Angereiste aus Aachen und Nürnberg kamen am vorletzten Wochenende in den Kölner Filmclub 813, wo drei Kurzfilme von Martin Müller liefen: Die Kapitulation (1967), Zinnsoldat (1968), und Unser Doktor (1970)- produziert von Boris Marangosoff alias Marran Gosov.

The Fall of the Roman Empire - 1964 - Anthony Mann
The Fall of the Roman Empire (1964 Anthony Mann)

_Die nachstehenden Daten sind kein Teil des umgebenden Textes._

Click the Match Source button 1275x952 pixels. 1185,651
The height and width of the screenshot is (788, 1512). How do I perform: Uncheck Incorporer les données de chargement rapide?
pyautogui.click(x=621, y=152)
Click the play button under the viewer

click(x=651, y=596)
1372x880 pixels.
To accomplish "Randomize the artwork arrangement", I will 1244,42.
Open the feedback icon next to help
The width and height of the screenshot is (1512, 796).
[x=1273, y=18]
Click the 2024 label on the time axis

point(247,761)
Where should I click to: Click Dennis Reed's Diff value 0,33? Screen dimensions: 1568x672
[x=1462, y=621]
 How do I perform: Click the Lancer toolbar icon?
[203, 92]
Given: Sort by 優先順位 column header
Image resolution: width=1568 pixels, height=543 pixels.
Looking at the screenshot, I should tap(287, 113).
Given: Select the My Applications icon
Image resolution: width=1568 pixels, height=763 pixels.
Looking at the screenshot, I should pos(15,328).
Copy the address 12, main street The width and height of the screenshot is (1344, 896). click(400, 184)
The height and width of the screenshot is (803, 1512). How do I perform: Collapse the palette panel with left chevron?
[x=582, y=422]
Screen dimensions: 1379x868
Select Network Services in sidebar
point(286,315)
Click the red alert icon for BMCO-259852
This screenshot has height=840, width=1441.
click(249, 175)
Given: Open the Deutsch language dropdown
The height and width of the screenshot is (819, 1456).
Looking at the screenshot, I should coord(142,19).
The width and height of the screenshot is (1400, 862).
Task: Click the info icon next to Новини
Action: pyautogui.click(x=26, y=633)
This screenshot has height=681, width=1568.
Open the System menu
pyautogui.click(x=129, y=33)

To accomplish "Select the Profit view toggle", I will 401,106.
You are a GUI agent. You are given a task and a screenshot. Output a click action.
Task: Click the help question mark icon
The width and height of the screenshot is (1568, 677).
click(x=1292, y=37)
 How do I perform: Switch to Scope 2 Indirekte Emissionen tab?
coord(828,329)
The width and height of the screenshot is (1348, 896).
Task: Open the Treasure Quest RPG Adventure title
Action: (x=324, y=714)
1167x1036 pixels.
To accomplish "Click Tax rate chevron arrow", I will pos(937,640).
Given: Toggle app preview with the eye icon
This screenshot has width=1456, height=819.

Das kleine Reservat, das Martin Müllers Regieschaffen in der deutschen Filmgeschichte zukommt, lässt sich beschreiben als munteres Quellgebiet, lichter Urwald, aus dem heraus vor langer Zeit zwei ungleiche Ritter namens Lemke und Wenders entgegengesetzte Richtungen einschlugen.

selestat sommer 2013 a
Sélestat, Elsass

Wir wunderten uns. Nicht weit entfernt von Sélestat entstieg dem Mont St. Odile eine gewaltige Nebelwolke. Dort, wo Odile Tränen vergossen hatte im Gebet, ihren verbrecherischen Vater aus dem Fegefeuer zu erlösen, liegt heute eine Kultstätte. Ein Treffpunkt verbrecherischer Väter? Vor Dieben wurde gewarnt, und Blaulicht umzuckte im Viertelstundentakt diesen Vulkan der Kälte.

Uns entging nicht, dass die Menschen südlich des Berges den Storch kultisch verehren; nördlich betet man den Schwan an.
Im Stadtpark von Lyon hatten wir auf unserer Reise viele Flamingos gesehen. Der Flamingo ist ein schlanker, rosa Schwan auf Storchenbeinen.